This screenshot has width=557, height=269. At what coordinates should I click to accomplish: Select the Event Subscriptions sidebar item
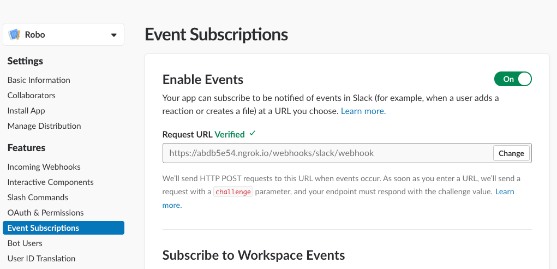43,228
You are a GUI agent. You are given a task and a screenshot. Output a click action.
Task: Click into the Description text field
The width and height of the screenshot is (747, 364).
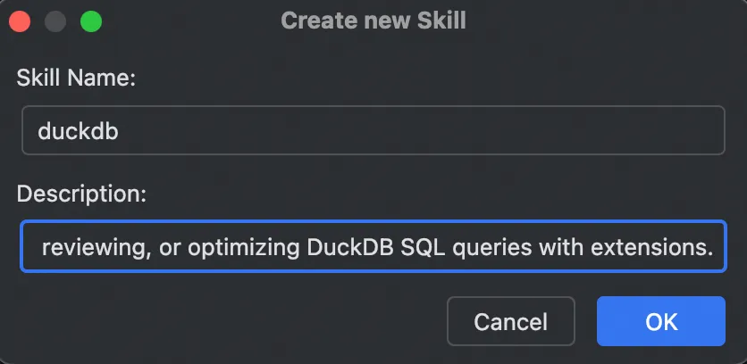[x=373, y=246]
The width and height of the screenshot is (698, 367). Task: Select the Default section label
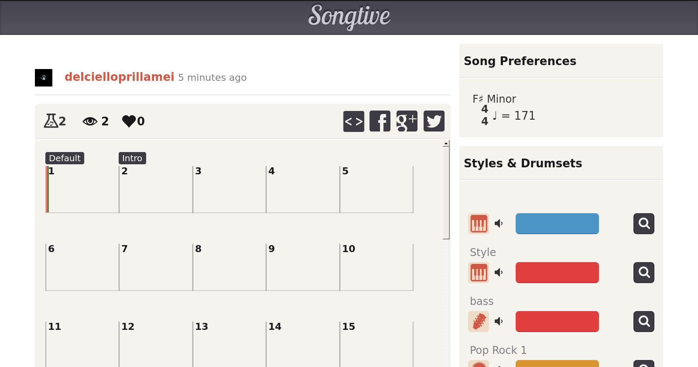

**Görevin amacı**. "You are a GUI" ifadesini içeren satırdan kayıtların sonuna kadar olan satırları, "Description" yerine "Notes" koyup geri kalan her şeyi aynen bırakarak değiştirin ve yeniden yazın. Resimleri cevaba eklemeyin.

**Nihai sonuç**.
You are a GUI agent. You are given a task and a screenshot. Output a click action.
Task: Click into the Notes text field
The width and height of the screenshot is (747, 364).
[x=373, y=246]
The width and height of the screenshot is (698, 367). Task: Select the Default section label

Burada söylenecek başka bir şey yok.